I have the faster_rcnn_resnet101_coco_2018_01_28 frozen model for tensorflow(from the google object detection model zoo) and im attempting to optimize with tensorrt 4. I know there is a c++ example using caffe and a couple modified layer, but it is not much help for tensorflow and python.
Code im using is here:
import tensorrt as trt
import uff
from tensorrt.parsers import uffparser
import glob
G_LOGGER=trt.infer.ConsoleLogger(trt.infer.LogSeverity.INFO)
gpu_options = tf.GPUOptions(per_process_gpu_memory_fraction = .67)
uff_model=uff.from_tensorflow_frozen_model('frozen_inference_graph.pb',outputs)
parser=uffparser.create_uff_parser()
parser.register_input("input",(3,448,448),0)

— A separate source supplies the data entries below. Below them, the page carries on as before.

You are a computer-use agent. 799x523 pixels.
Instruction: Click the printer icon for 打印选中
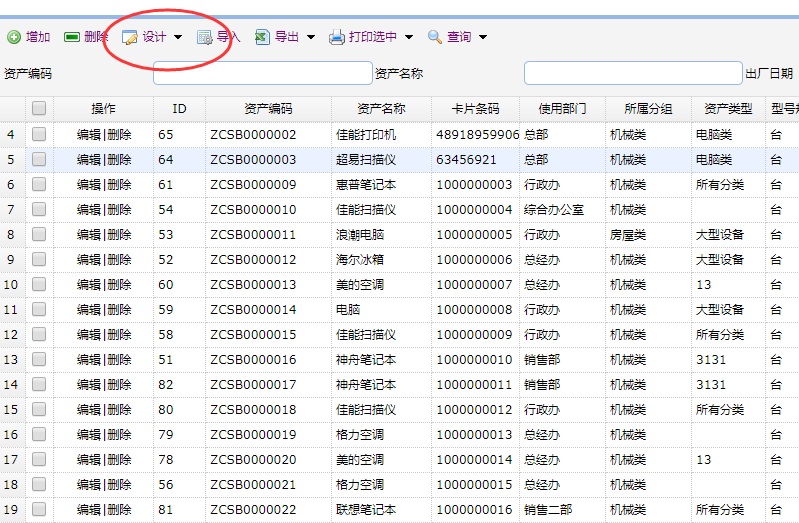click(x=337, y=37)
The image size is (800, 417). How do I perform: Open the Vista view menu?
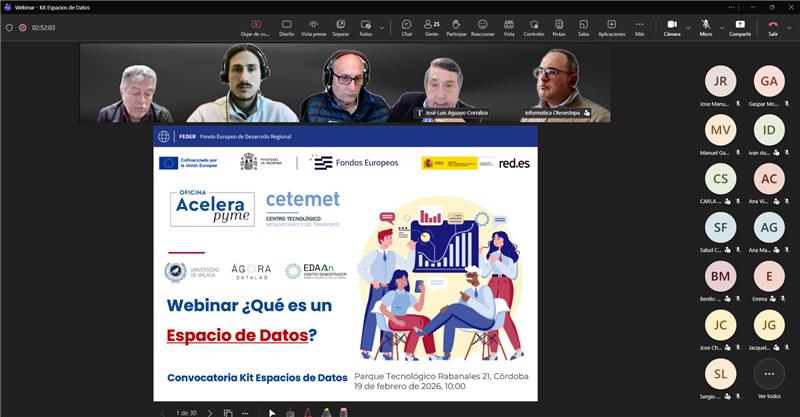pos(509,27)
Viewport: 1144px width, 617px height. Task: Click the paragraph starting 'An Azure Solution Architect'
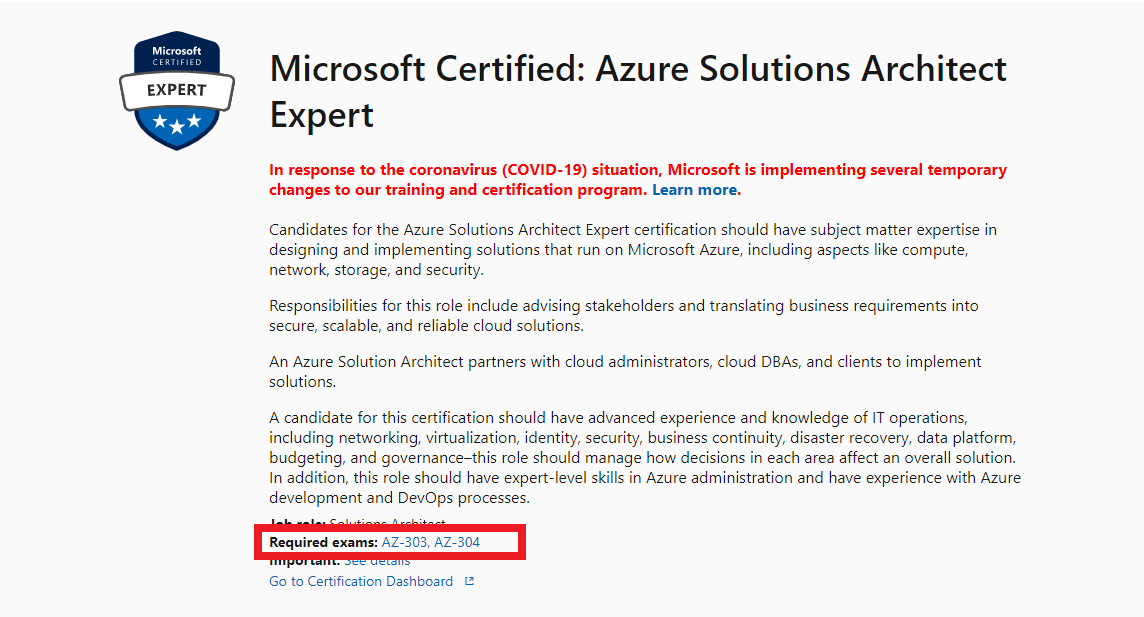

parser.register_output(outputs)
engine=trt.utils.uff_to_trt_engine(G_LOGGER,uff_model,parser,1,4000000000,trt.infer.DataType.HALF)
I have 2 questions:
-
Does anyone understand how to obtain the output layer name(s)? The model is from the google detection api and I do not know what the output layer is called.
-
Does tensorrt support all the layers from the faster_rcnn_resnet101_coco_2018_01_28? If not, is there an easy solution for that?
Thanks!